City image promotion has become an important issue in city management and economic development. Especially in today’s rapid development of digital media, short video stands out among many communication methods in the field of new media, combining the “mirror” of the city in the form of fragmentation, uniqueness and fluidity, and rapidly spawning a variety of new Internet celebrity cities, which has great influence in attracting potential tourists, and also provides an important platform for the export of urban culture and international brand image. However, the performance of short video propaganda is obviously different in different cities, and there is a lack of systematic methods to evaluate the specific impact of video content on the visibility and communication effect of cities. Therefore, how to analyze short video content from the perspective of data and visualization and provide optimization suggestions for urban publicity strategies has become an important issue that needs to be explored. Most of the existing researches focus on the communication characteristics or creative skills of short video, and lack of quantitative content analysis to analyze the specific role of short video in shaping city image.
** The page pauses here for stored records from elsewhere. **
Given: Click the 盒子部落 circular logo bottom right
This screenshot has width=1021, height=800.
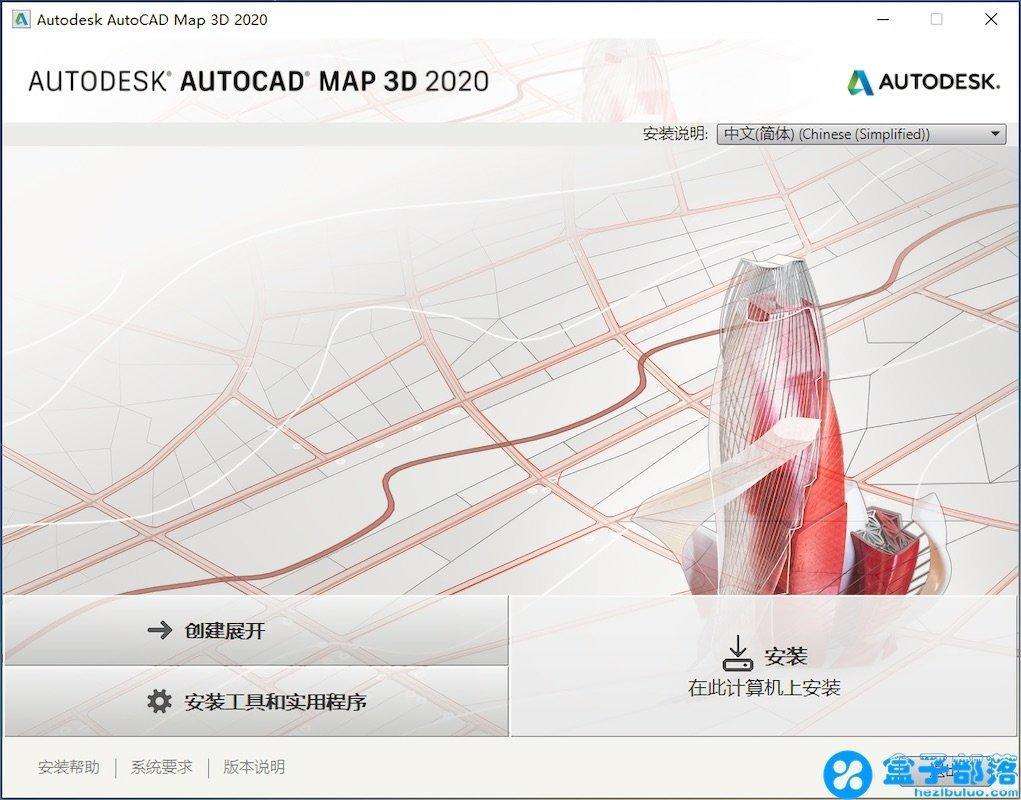Looking at the screenshot, I should 849,772.
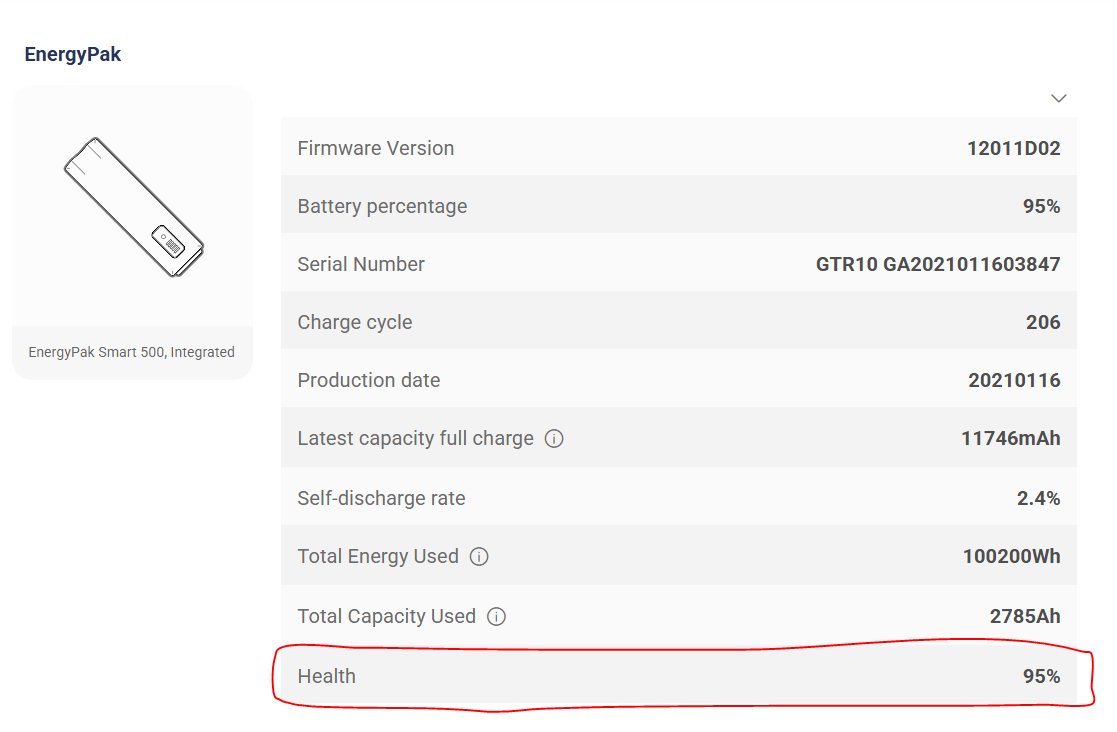Select the serial number GTR10 GA2021011603847
This screenshot has width=1117, height=732.
[938, 264]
For example, how to analyze short video content more scientifically and extract the key factors affecting the dissemination effect? Starting from micro perspective, this study proposes a short video analysis framework to explore the correlation between short video content features and communication effects. This analysis framework can not only provide ideas for the brand communication of Chinese cities, but also provide reference for the optimization practice of urban image publicity under the background of globalization.

2 Related work

At present, domestic and foreign scholars mainly focus on the content production, communication characteristics, development status and ethical dilemmas of short videos, and relatively little research is conducted based on the screen perspective of short videos. After reviewing and summarizing the existing related literature, it is found that short video screen research mainly focuses on six types.
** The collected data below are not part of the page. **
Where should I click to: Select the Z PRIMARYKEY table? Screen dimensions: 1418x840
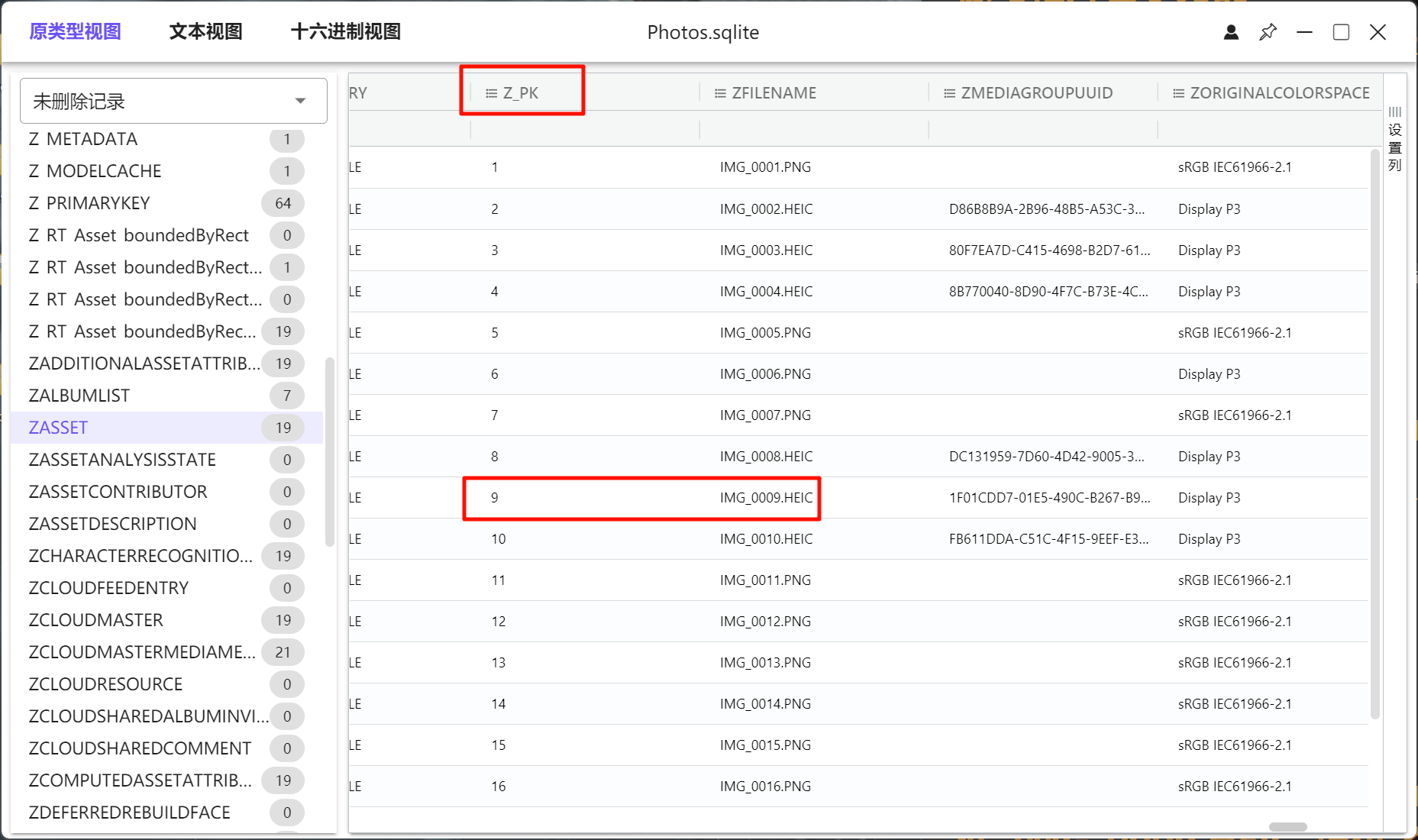[89, 203]
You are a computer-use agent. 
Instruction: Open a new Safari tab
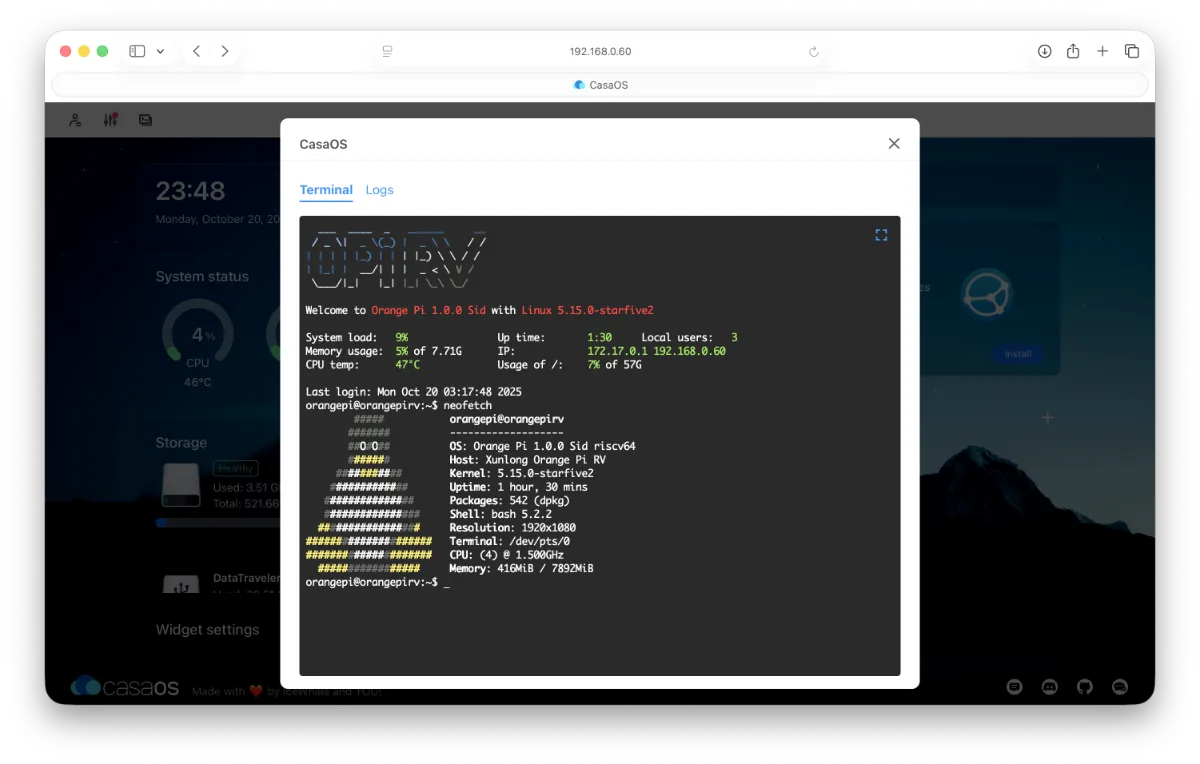point(1102,51)
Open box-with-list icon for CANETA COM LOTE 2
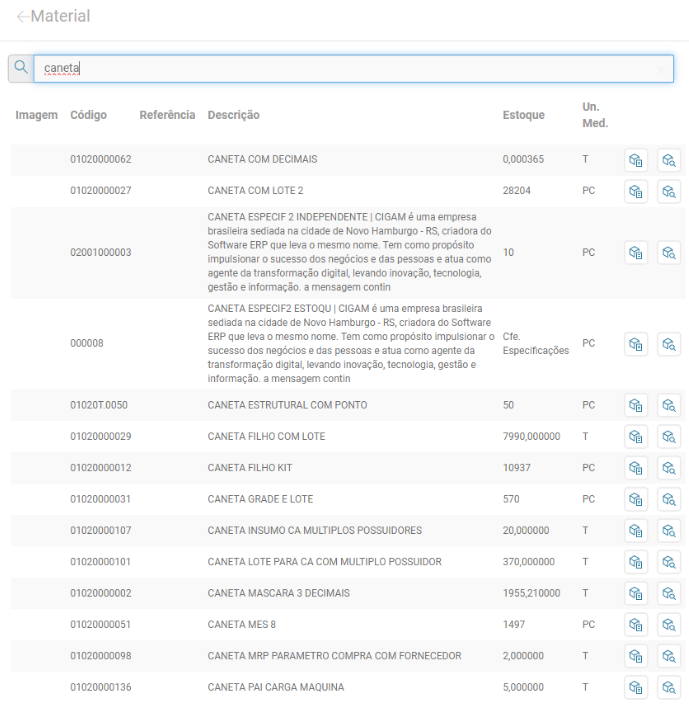The height and width of the screenshot is (711, 689). tap(636, 191)
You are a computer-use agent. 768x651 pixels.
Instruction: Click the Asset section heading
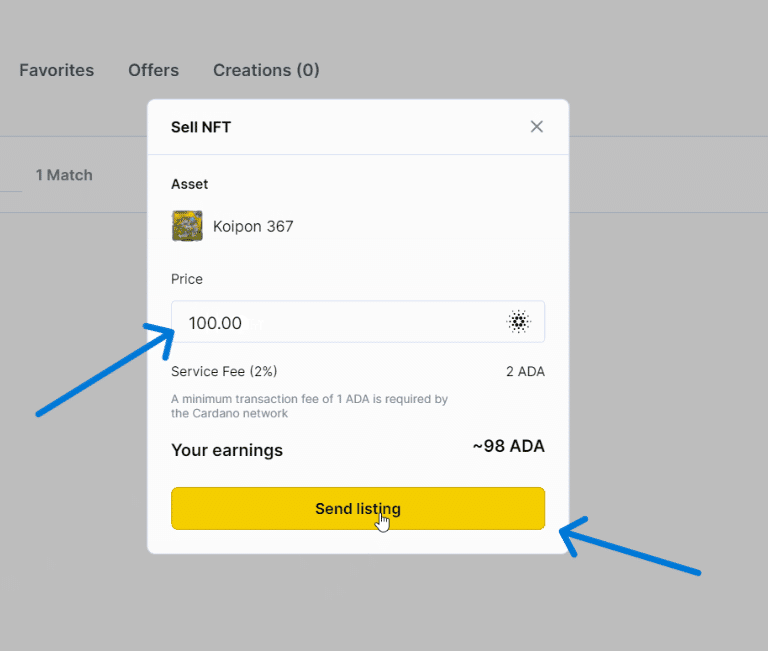[x=190, y=184]
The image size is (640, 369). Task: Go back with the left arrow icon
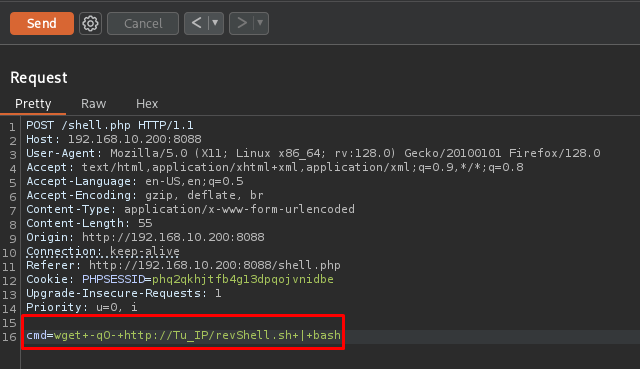pos(196,23)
  1. (1) Unexpected events: Defined as unpredictable, attention-grabbing moments in video content that enhance viewer engagement. Huang Feng [1] suggests that the unexpected events in life are irreproducible and will be presented in the short video screen to become a great highlight and gain more attention from the audience. Qin Feng et al. [2] found that differentiated video material, ups and downs, and innovative elements would reduce viewers’ boredom by analyzing short video user comments. M Li et al. [3] pointed out that content involving unexpected scenes (such as emergencies or unexpected turns) in videos has a much higher forwarding volume than that of ordinary videos. This “surprise effect” suggests that unexpected events play a significant role in attracting attention. Wang et al. pointed out that the introduction of unexpected events in short videos not only increases the audience’s attention, but also improves the breadth and depth of information dissemination. The empirical study of Chen et al. shows that the rational use of emergencies in short videos can effectively attract the attention of young users and improve their willingness to interact. The empirical study of Ren J et al. [4] shows that the rational use of emergencies in short videos can effectively attract the attention of young users and improve their willingness to interact.
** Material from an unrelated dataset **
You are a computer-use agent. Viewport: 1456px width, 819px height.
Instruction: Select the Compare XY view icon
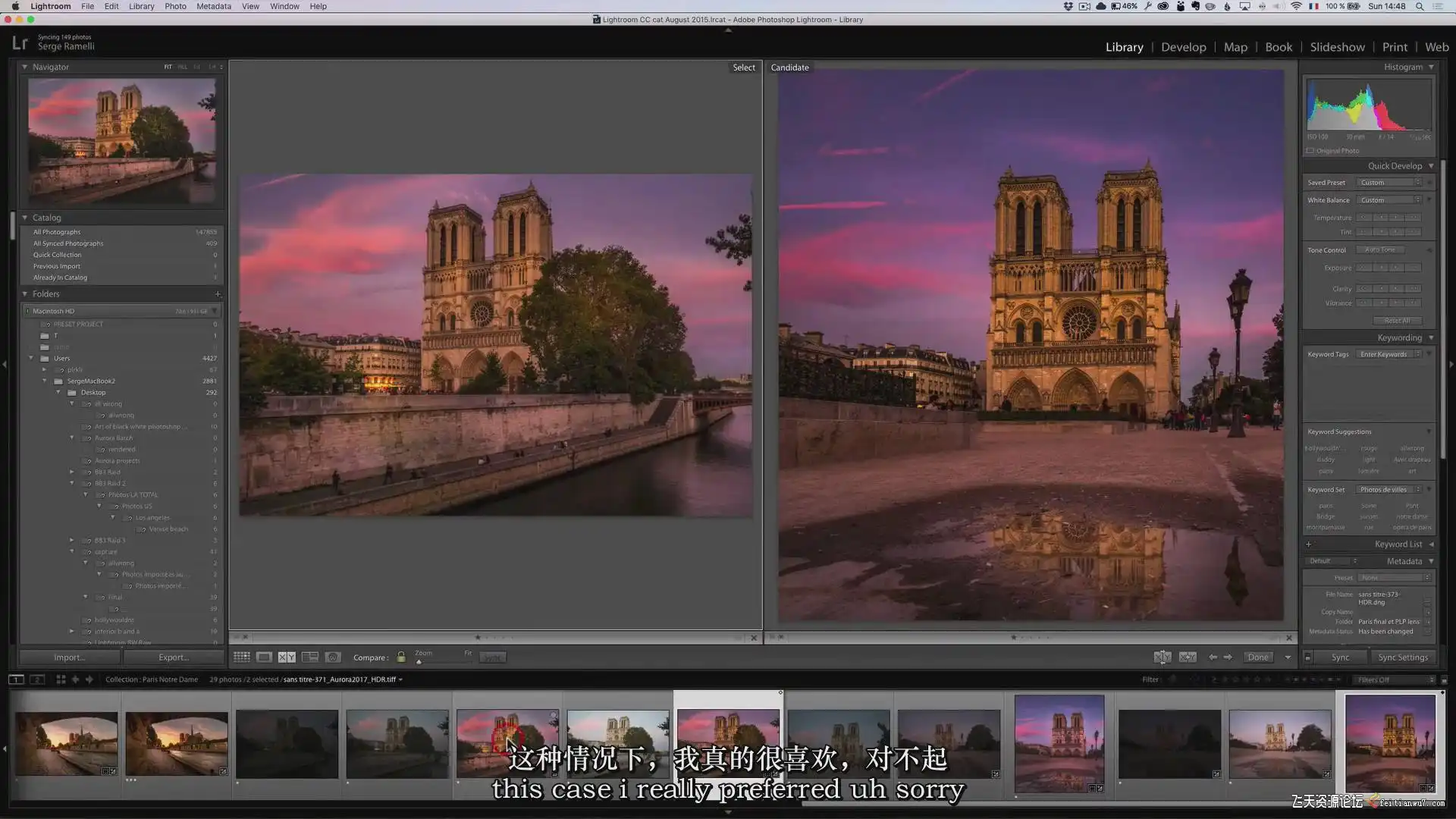pyautogui.click(x=287, y=657)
  2. (2) Emotional resonance: Described as the ability of video content to evoke emotions, creating a deeper connection with the audience. Cheng Qianqian [5] proposes that adding regional cultural elements of revolutionary base areas such as dialects in short videos of red documents can create a familiar cultural atmosphere for viewers, reinforce the sense of regional belonging while restoring history, and enhance viewers’ immersion and sense of immersion. Huang Xiaoyin [6] argues that emotion is currently recognized as the basis for sustaining users and is the strongest link between users and the platform, whether it can inspire users’ emotional resonance has also become an important indicator to judge whether media products have influence. As the head IP of food short videos, “Eclipse”, uses the cooking process of food to convey the attitude of “living well” and inspires users to identify with and “be in” the emotional level by constructing a specific daily life space [7]. This will lead to the emotional resonance of users. B Wang et al. [8] found that short videos can significantly increase users’ willingness to share by enhancing positive emotional expression, especially in content involving cultural identity and community belonging. Pang N et al. [9] found in the analysis of emotional elements of short video communication that emotional resonance plays a key role in improving user engagement and secondary communication effect.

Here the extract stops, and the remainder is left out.